Book by Pseudonymous Bosch

If You're Reading This, It's Too Late is the sequel to The Name of this Book is Secret in The Secret Series by Raphael Simon, writing as Pseudonymous Bosch. It was released in October 2008 and features the same characters as the first book.

==Plot==
For 500 years, the secret society of the Midnight Sun has been waiting for the homunculus, the man-made man, to rise, and now Dr. L and Ms. Mauvais are going to throw Cass and Max-Ernest to the sharks unless they tell them where he resides. After going on an excursion with their science teacher, the two are tricked by Dr. L after receiving a note from Pietro saying he will meet them on a ship, from which they barely escaped. After finding out their teacher was actually Owen, the accent changing member of the Terces Society, they are introduced to the great magician himself, Pietro, who gives them a mission. The mission is to find the homunculus before the Midnight Sun does. Max-Ernest also finds out that 'Terces' is "secret" backwards, and Cass gets grounded when she returns home, because she was missing for too long. While on the Midnight Sun ship, Cass and Max-Ernest discover a strange ball (also called the sound prism), which enables her to hear all types of sounds by putting it to her ear and makes wonderful music when thrown in the air carefully. Cass also discovers a birth certificate. The name is unrecognizable, but has the same name written on it as her, thus making Cass wonder if she was the wrong girl that the Terces Society wanted. She ignores it, even though it pains her, and continues her mission. Later, Cass finds out she is really adopted and was delivered in a box on her grandfathers' doorstep, and that she was the girl written on the birth certificate.

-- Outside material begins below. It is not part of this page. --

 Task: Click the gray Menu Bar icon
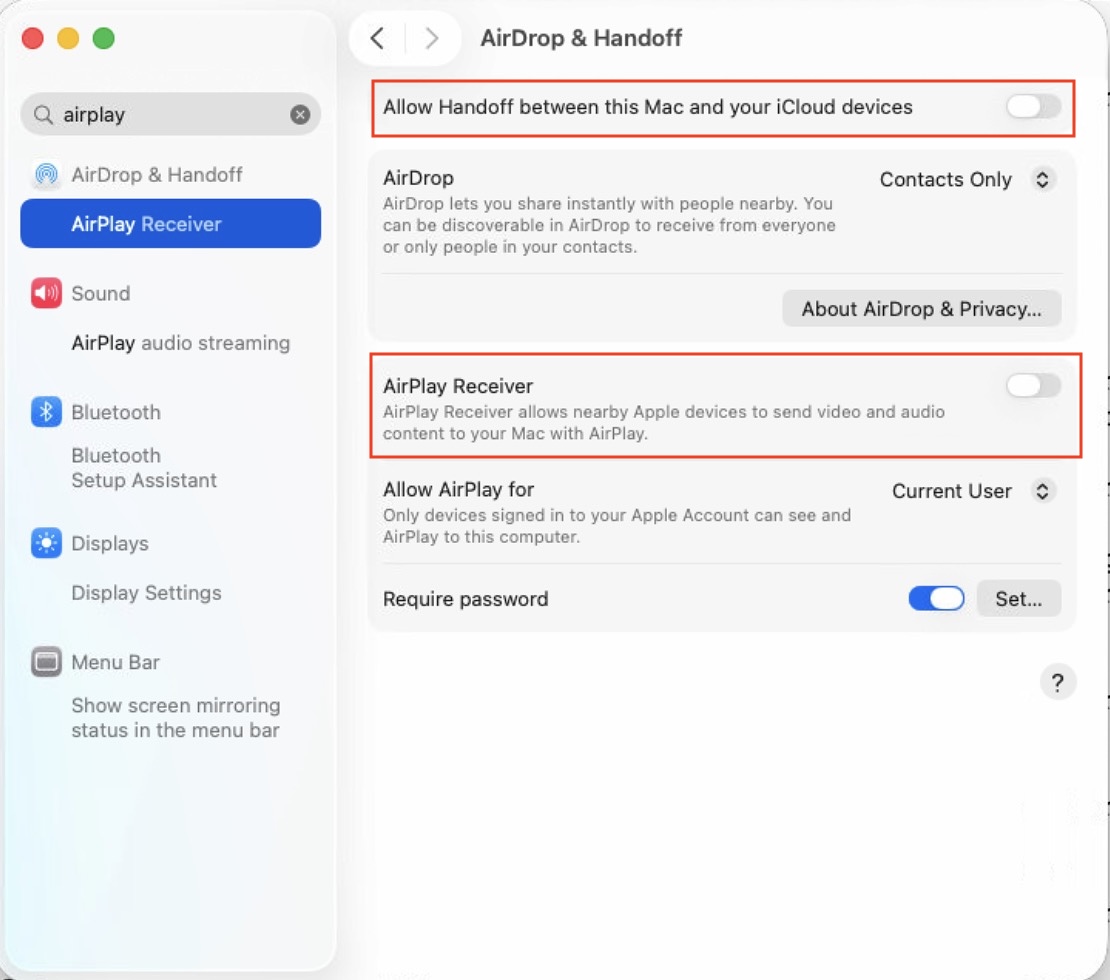46,662
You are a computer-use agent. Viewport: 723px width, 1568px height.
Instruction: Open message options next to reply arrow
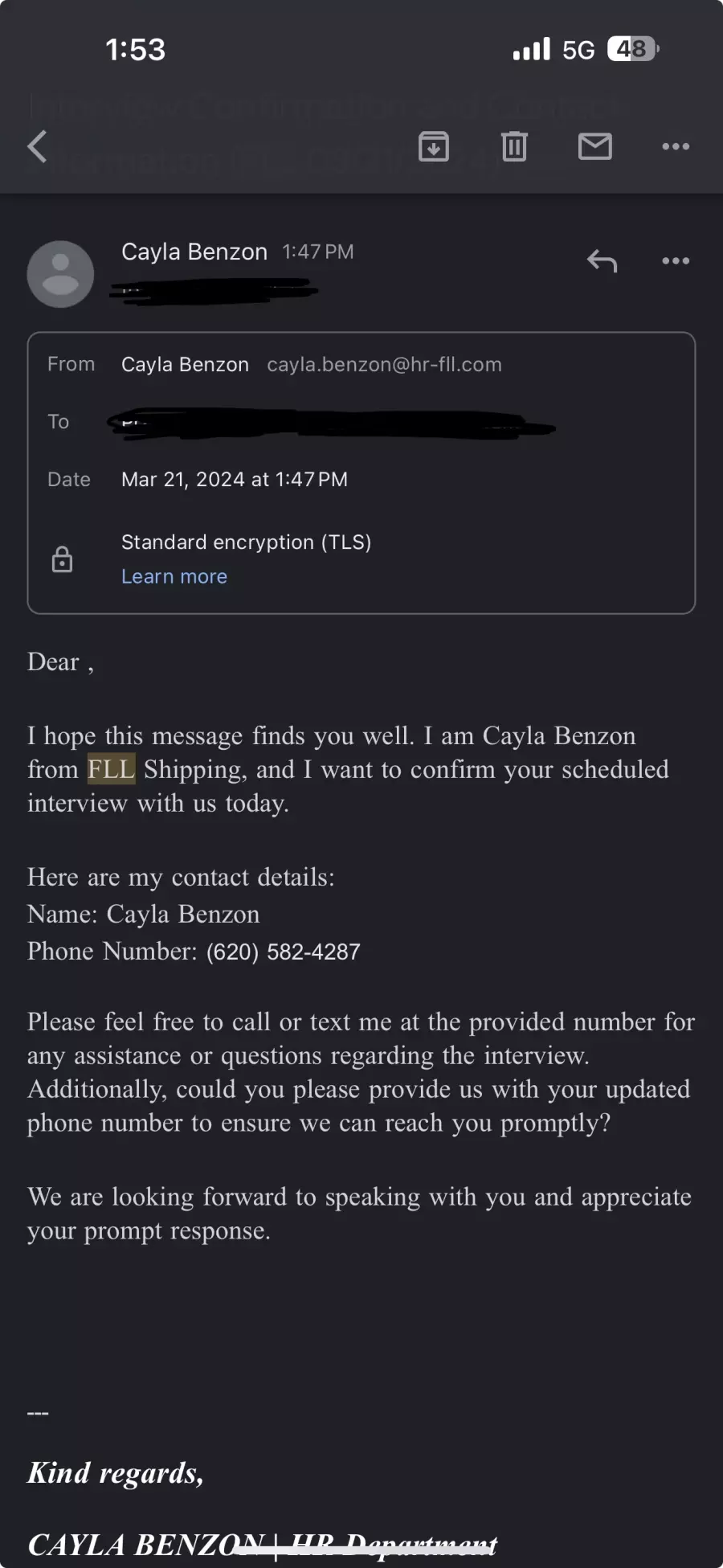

This time teaming up with a new classmate named Yoji (who prefers to be called Yo-Yoji), the three need to escape the grasp of their parents, and find the alchemist's grave. Cass convinces her grandparents to take her, Max-Ernest, and Yo-Yoji camping to find the homunculus. When they find the homunculus, they take it back to Terces, but it runs away when he finds out they don't have good food. Meanwhile, Amber gets to meet the oddly creepy Skelton Sisters, who are in cahoots with Midnight Sun, and they ask her to do something for them. Later that night, Amber is hidden in Cass' bushes, and Cass hears noises. She goes outside and plays the Sound Prism, thinking it's Mr. Cabbage Face. Amber records the song from the sound prism, which attracts the homunculus, and gives it to the Skelton Sisters. They play it at a concert, and end up trapping the homunculus and Cass. They end up back near Whisper Lake, where they went camping. The Midnight Sun took there because Lord Pharaoh's, the nasty man who created Mr. Cabbage Face, the homunculus, grave is there, and with it, all of his alchemist things, which is what Ms. Mauvais and Dr. L want in order to help their mission in receiving immortality. The Midnight Sun and Terces Society members engage in combat because the Midnight Sun had captured Cass and Mr. Cabbage Face, in the while Max-Ernest and Yo-Yoji are up on a mountain, with the Sound Prism and a whip. Their plan is to create a sonic boom with it, and make the mountain avalanche onto the Midnight Sun and seal the coffin in the ground. When a huge boulder falls off the mountain from the sonic boom, Cass and Mr. Cabbage Face, now freed, are trying their own efforts to put the coffin back in the grave, but Mr. Cabbage Face screams to Cass to get out of the way because the boulder was heading towards her. He pushes her out of the way, and Mr. Cabbage Face gets crushed into the ground with the coffin. The homunculus dies, due to being crushed, and is sealed with his maker in that grave forever. Midnight Sun members disperse, not before Dr. L can have a nice chat (surprisingly) with his brother/old friend. At the end, Max-Ernest, Cass and Yo-Yoji take the Oath of Terces, created by the Jester, the homunculus' only friend 500 years ago, and Cass' real great, great, great, great... great grandfather.